▶ _Polecenie 1_
Na jaki rozmiar zamówiono suknię opisaną we fragmencie?
▶ _Polecenie 2_
Wyodrębnij z fragmentu tekst zawarty między słowami „ja tez szyje” a „jak dotychczas bardzo;))”, łącznie z nimi.

Widok
i co ja mam teraz zrobić?
Zamówiłam suknię w Madonnie 23 marca i kobietki obiecały mi że suknia będzie jeszcze w maju i od razu będzie przymiarka. W maju dzwoniłam kilka razy i sukni nie było a panie uspakajały mnie, żebym się nie denerwowała, że spokojnie suknia "zdąży na czas". Dzwoniłam tam dzisiaj i sukni nadal nie ma!! Afera straszna się zrobiła, bo powiedziały mi, że skoro zamówiłam suknię 23 marca to suknia będzie 23 czerwca bo 3 miesiące czeka się na suknię u nich. Suknia była zamawiana na rozmiar 34 i jeszcze ma być zwężana, więc trochę to potrwa zanim będzie gotowa. Później jak za sprawę zabrała się moja mama (bo ja jestem za miła), powiedziano jej że nie dostanie numeru do szefa (!!) i suknia nagle odnalazła się w Krakowie i będzie w Gdyni w piątek. Dziewczyny jestem wkurzona strasznie i na dodatek nie mam pewności, że to jest zupełnie nowa suknia. Co ja mam teraz robić? Do ślubu tylko miesiąc został! Czy wy też miałyście takie problemy ze swoimi sukniami? Czy w Madonnie często zdarzają się takie sytuacje?
ja tez szyje w ilawie( diana?)JAK NARAZIE JESTEM BARDZO ZADOWOLONA. 14.07 mam przymiarke kiecki a moja siostra 18. 06 ODBIERA SWOJA wiec napisze czy bedzie zadowolona...ale jak dotychczas bardzo;))
aniak napisał(a):
> hmm ja zamawiałam w pracowni sukien ślubnych w Iławie - dziś
> dzwoniłam - sukienka już gotowa :)) 14.06 jadę ją odebrać i mam
> nadzieję że ładnie wyszła.... zdam relację za tydzien i wtedy
> bedę mogła wszystkim polecać z całego serca!
>
> przykro mi dziewczynki. trzymam kciuki za wasze sukienki!
>
>
aniak napisał(a):
> hmm ja zamawiałam w pracowni sukien ślubnych w Iławie - dziś
> dzwoniłam - sukienka już gotowa :)) 14.06 jadę ją odebrać i mam
> nadzieję że ładnie wyszła.... zdam relację za tydzien i wtedy
> bedę mogła wszystkim polecać z całego serca!

Przykłady lokalizacji na ekranie

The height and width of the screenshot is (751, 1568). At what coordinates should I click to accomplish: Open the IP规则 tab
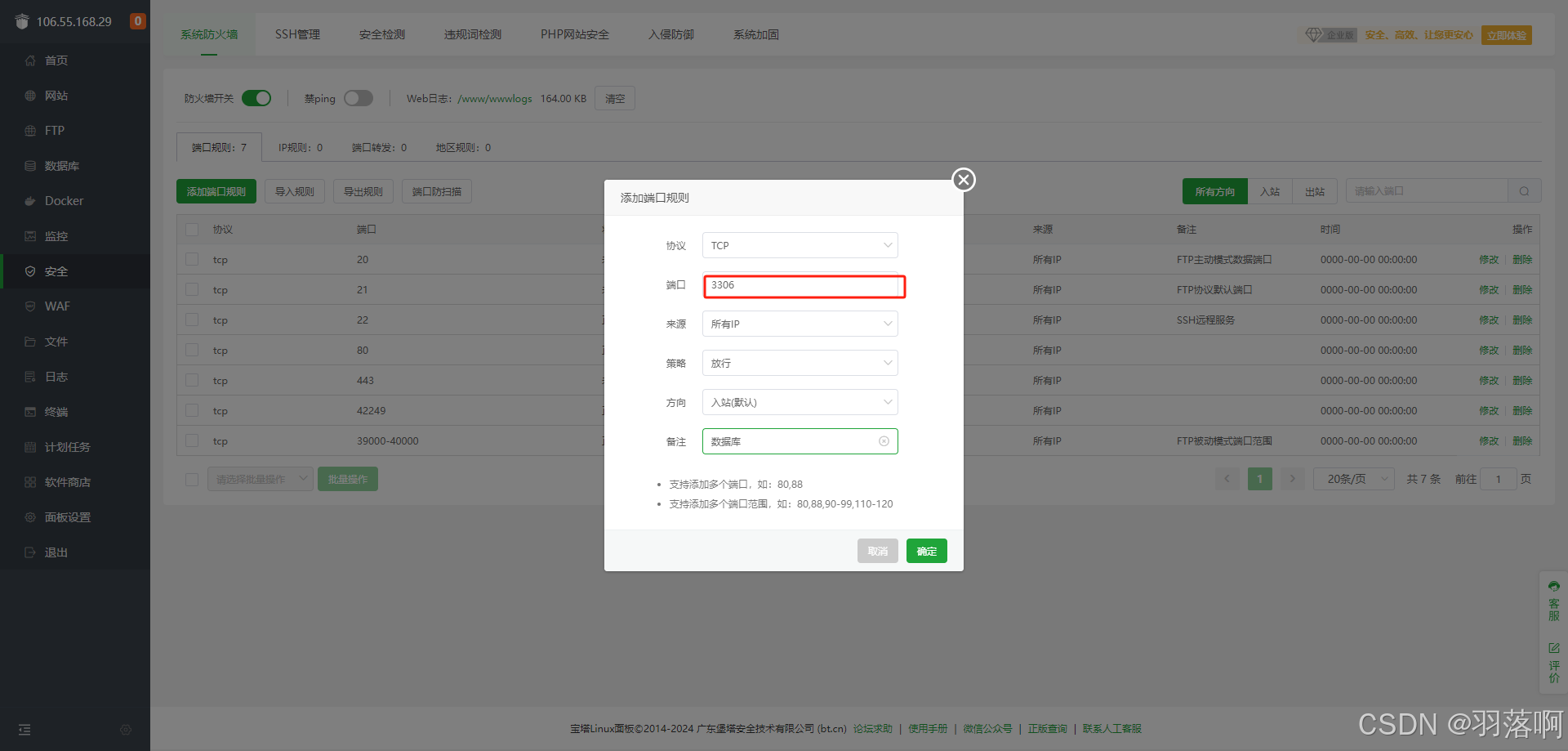tap(300, 148)
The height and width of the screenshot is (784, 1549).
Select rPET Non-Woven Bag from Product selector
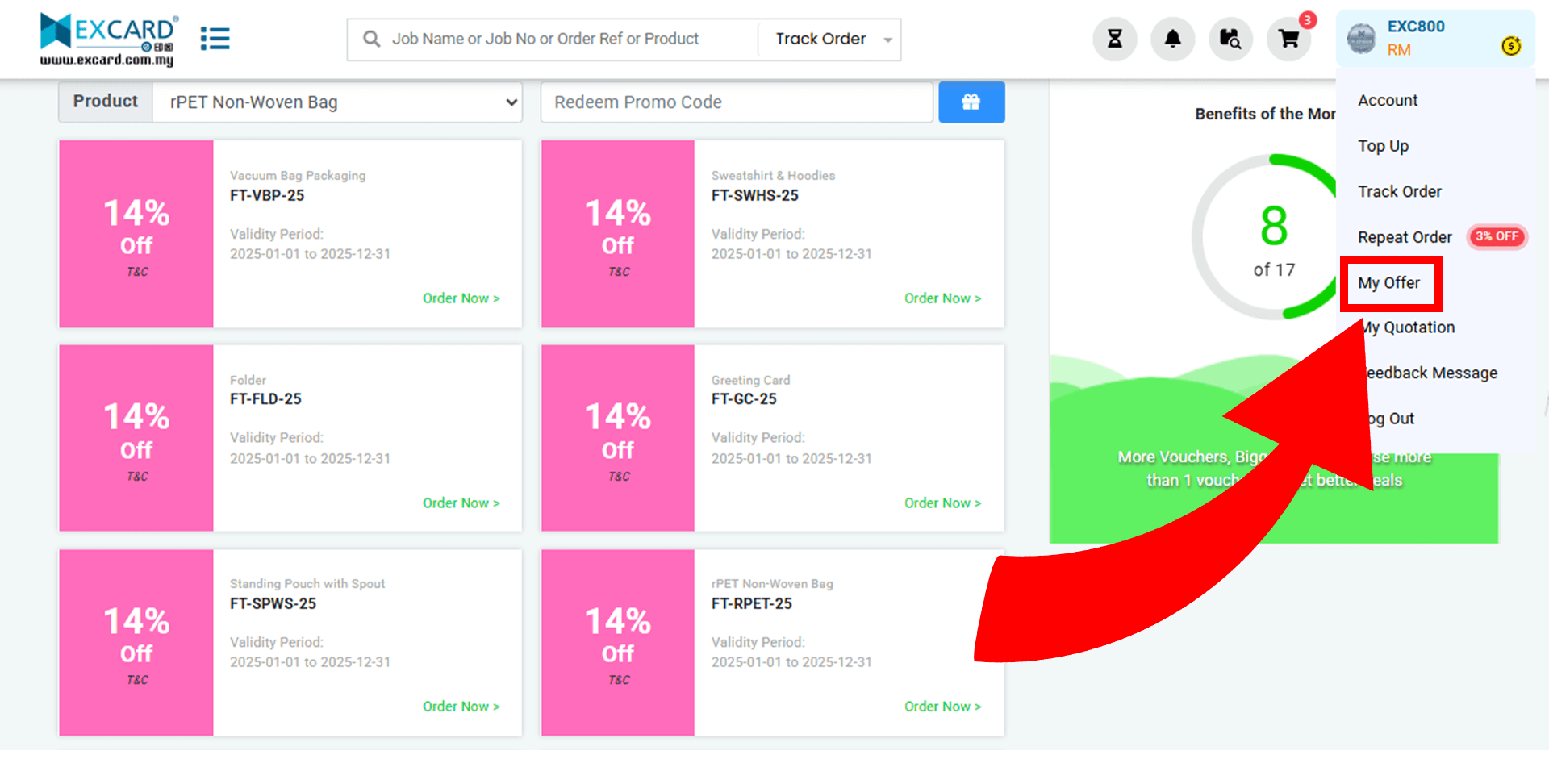pos(337,102)
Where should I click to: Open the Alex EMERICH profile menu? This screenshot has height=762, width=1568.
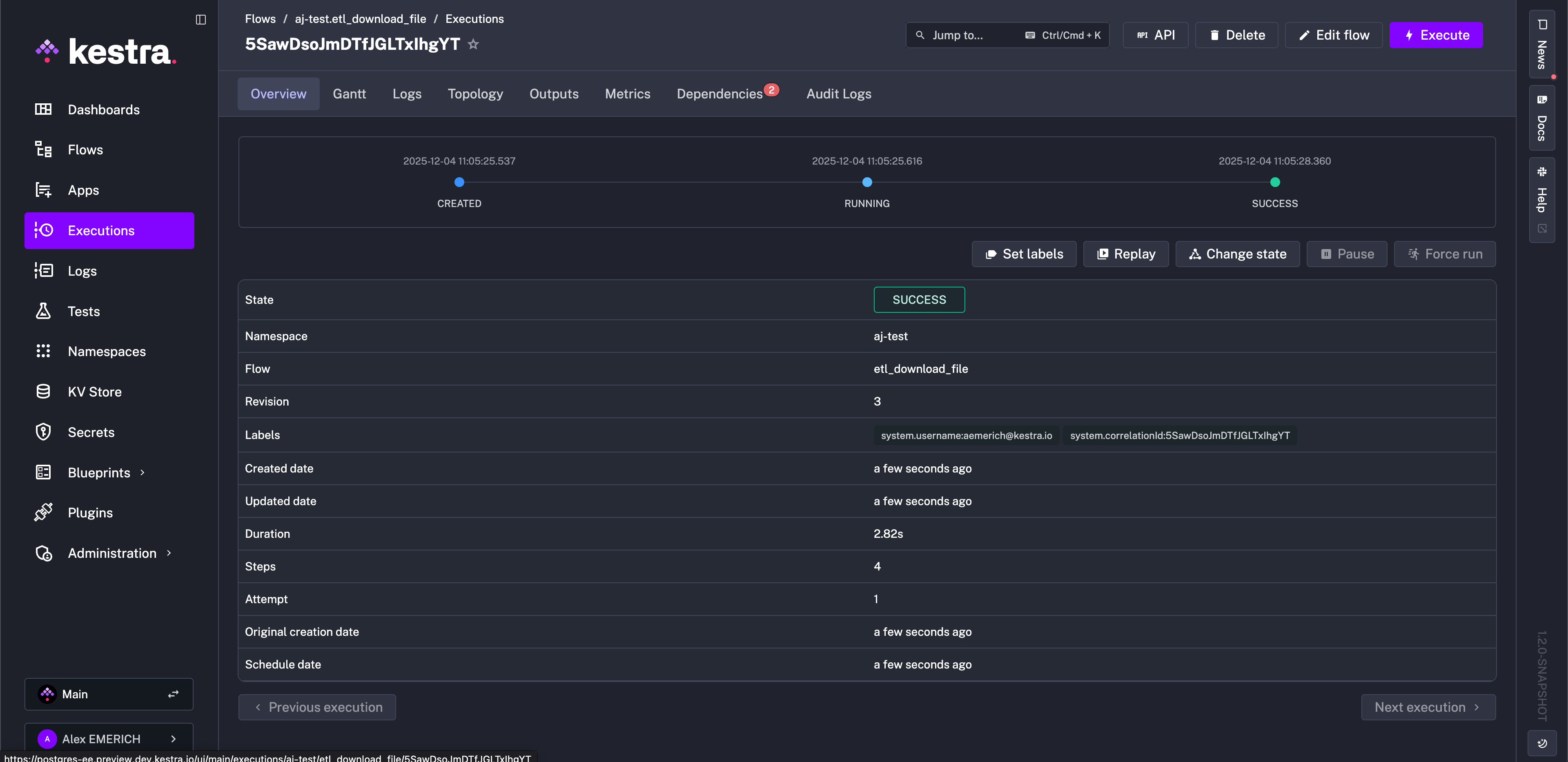point(109,738)
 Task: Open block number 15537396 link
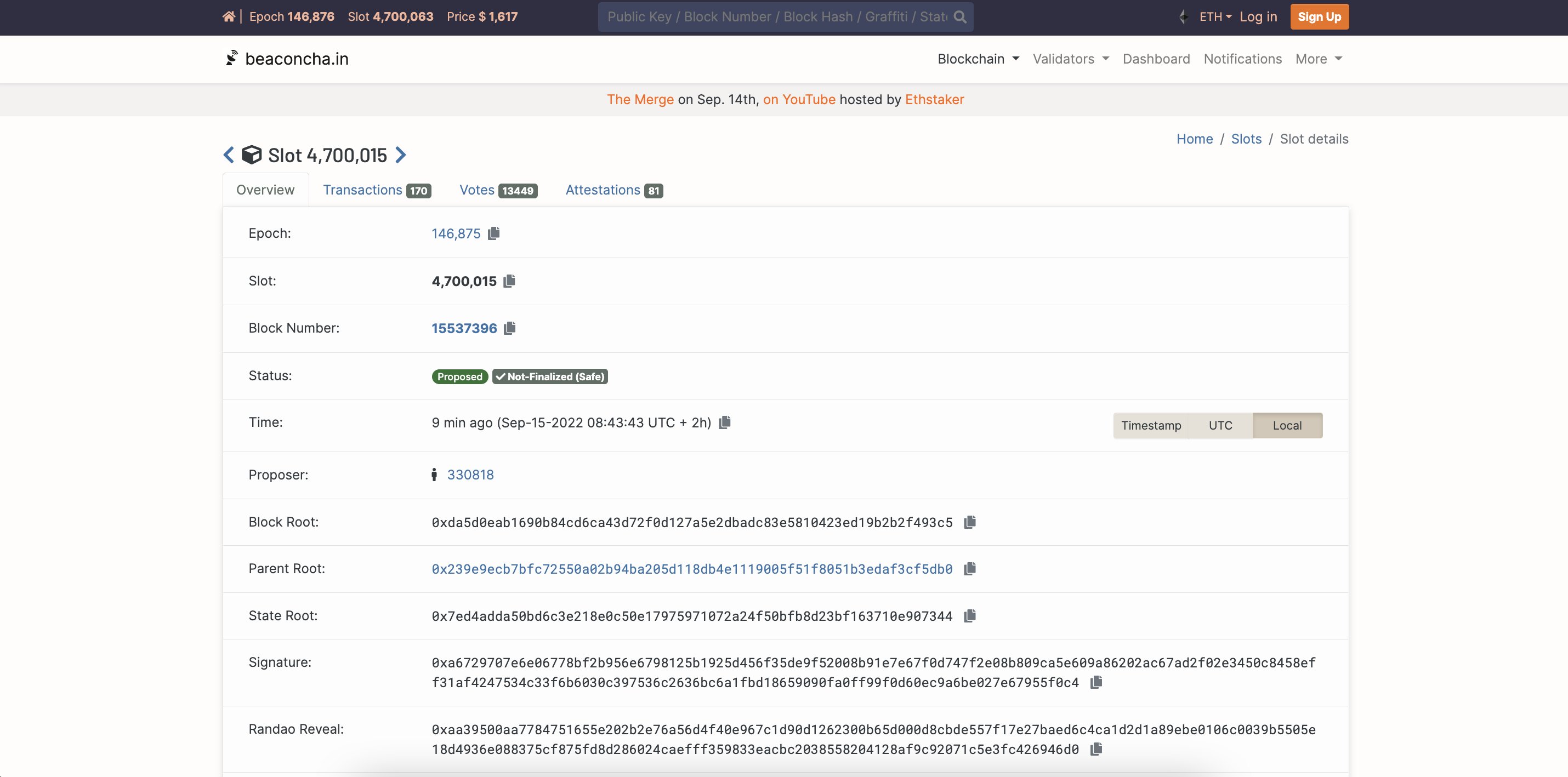463,328
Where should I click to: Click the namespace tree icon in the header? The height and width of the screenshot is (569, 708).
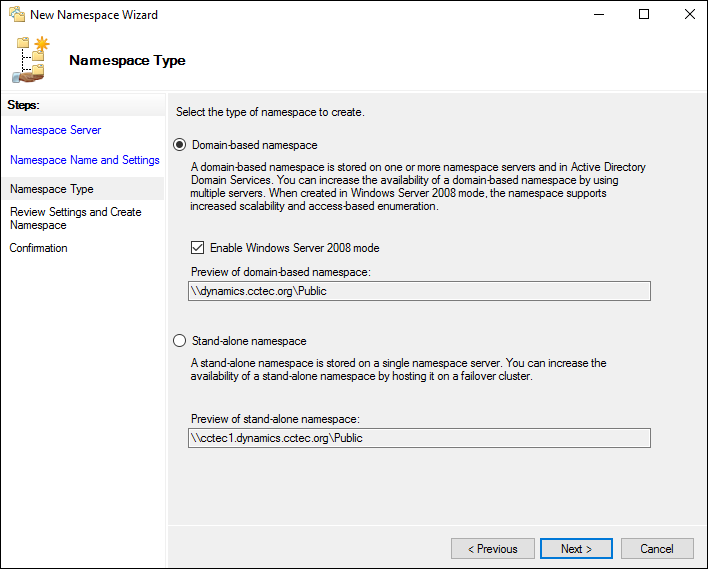(31, 60)
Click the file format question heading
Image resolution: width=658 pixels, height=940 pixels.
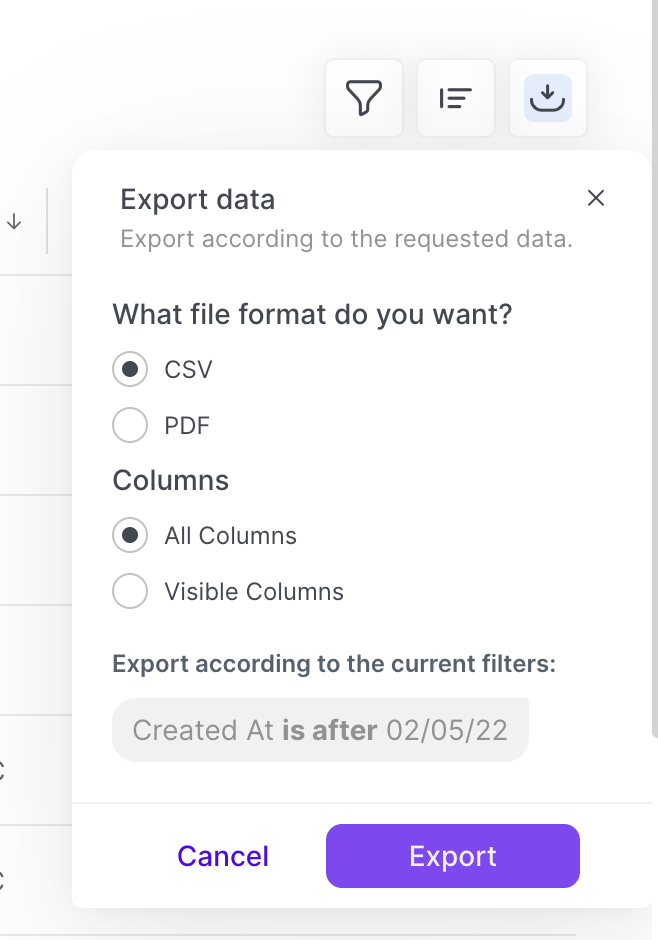[312, 315]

▶ _Pełna odpowiedź 1_
Suknia była zamawiana na rozmiar 34.

▶ _Pełna odpowiedź 2_
ja tez szyje w ilawie( diana?)JAK NARAZIE JESTEM BARDZO ZADOWOLONA. 14.07 mam przymiarke kiecki a moja siostra 18. 06 ODBIERA SWOJA wiec napisze czy bedzie zadowolona...ale jak dotychczas bardzo;))